Microbiota-induced IL-1β, but not IL-6, is critical for the development of steady-state T _H17 cells in the intestine

T _H17 cells are a lineage of CD4+ T cells that are critical for host defense and autoimmunity by expressing the cytokines IL-17A, IL-17F, and IL-22. A feature of T _H17 cells at steady state is their ubiquitous presence in the lamina propria of the small intestine. The induction of these steady-state intestinal T _H17 (sT _H17) cells is dependent on the presence of the microbiota. However, the signaling pathway linking the microbiota to the development of intestinal sT _H17 cells remains unclear. In this study, we show that IL-1β, but not IL-6, is induced by the presence of the microbiota in intestinal macrophages and is required for the induction of sT _H17 cells. In the absence of IL-1β-IL-1R or MyD88 signaling, there is a selective reduction in the frequency of intestinal sT _H17 cells and impaired production of IL-17 and IL-22. Myeloid differentiation factor 88-deficient (MyD88 ^-/-) and germ-free (GF) mice, but not IL-1R ^-/- mice, exhibit impairment in IL-1β induction. Microbiota-induced IL-1β acts directly on IL-1R-expressing T cells to drive the generation of sT _H17 cells.
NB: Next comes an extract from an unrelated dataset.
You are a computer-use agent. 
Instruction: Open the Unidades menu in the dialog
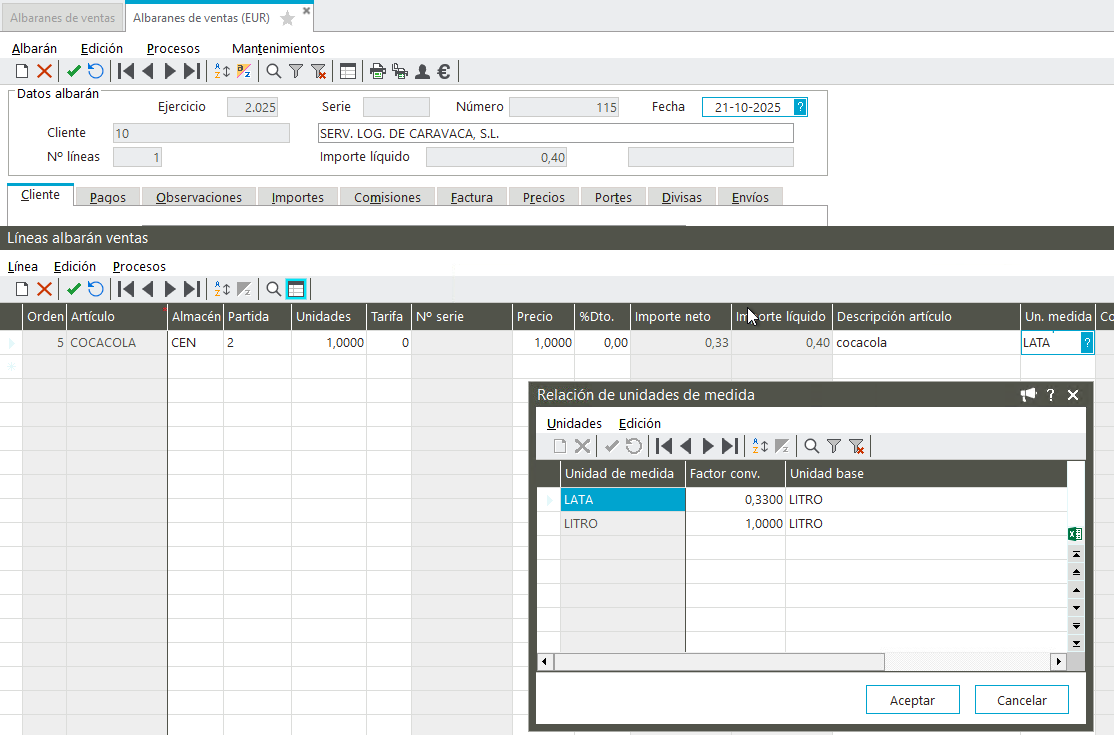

Furthermore, administration of IL-1β into GF mice induces the development of retinoic acid receptor-related orphan receptor γt-expressing sT _H17 cells in the small intestine, but not in the spleen. Thus, commensal-induced IL-1β production is a critical step for sT _H17 differentiation in the intestine, which may have therapeutic implications for T _H17-mediated pathologies.